You can't Save Scum your way through real campaign play. Your man dies?

If you're very lucky, you can bring that man back from the dead, but even that will have its risks and costs- not all of which are on the page.

You lose that treasure to someone else? Tough shit; you can't crack open the Hex Editor to get it anyway. That castle got taken by someone else? Cope. Didn't get back from Iskandar in time to save Earth? Welcome to being one of the few survivors of a dying race from a dead world.

Operational Tempo is all about this stuff. This is why you have backup BattleMechs in your mercenary company's Mechbay. This is why you have duplicate spellbooks for your Magic-User. This is why you cultivate and maintain a top-tier Intelligence network. This is why you gotta go fast, and why you need to know whom you're dealing with because man does it feel good to get one over on your enemies.


And boy does Indy get his own back later on.

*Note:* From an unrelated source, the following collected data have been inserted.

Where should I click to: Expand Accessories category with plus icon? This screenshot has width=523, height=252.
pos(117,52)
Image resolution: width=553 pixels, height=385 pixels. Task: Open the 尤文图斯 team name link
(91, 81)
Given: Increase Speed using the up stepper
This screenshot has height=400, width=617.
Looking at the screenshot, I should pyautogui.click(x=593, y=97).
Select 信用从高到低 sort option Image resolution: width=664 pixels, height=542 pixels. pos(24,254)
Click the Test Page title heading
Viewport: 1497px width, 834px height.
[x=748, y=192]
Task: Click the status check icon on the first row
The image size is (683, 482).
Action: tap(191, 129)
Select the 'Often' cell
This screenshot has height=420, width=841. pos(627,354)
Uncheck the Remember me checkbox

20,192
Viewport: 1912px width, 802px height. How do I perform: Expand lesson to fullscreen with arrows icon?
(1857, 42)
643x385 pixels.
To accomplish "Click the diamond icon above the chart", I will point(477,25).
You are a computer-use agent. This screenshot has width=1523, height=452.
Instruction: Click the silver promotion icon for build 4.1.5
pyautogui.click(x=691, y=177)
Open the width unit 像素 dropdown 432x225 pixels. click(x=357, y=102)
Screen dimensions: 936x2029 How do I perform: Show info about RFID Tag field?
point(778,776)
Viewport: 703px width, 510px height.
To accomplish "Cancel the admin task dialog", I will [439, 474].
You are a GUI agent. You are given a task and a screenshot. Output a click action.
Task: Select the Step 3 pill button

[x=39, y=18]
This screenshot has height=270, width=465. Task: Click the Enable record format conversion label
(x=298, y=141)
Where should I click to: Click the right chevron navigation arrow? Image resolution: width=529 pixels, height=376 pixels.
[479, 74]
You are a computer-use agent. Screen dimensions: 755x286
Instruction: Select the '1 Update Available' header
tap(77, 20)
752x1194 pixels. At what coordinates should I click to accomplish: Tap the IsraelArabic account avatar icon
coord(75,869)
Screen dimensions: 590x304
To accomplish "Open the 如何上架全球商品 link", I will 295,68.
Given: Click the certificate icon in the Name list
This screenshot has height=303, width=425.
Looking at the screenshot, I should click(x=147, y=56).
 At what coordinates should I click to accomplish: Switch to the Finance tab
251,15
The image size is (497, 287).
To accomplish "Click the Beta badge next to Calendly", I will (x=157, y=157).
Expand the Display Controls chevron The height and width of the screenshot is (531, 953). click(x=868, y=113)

Vidya gets close at times, but that is still at best approximation because there is no permanent consequence that results in losing. Not even for well-regarded games like Darkest Dungeon (and man, does that game get very close to proper play).

This employment of Operational Tempo recreates the capacity for concrete consequences in tabletop adventure campaigning, which is a simulation of the real campaigns that this hobby derives from. It is what differentiates Real Gaming from Conventional Play(acting).

And, thanks to RDubs, we are seeing that the Bros are indeed recovering the real game from the memory hole. This is how things are meant to work.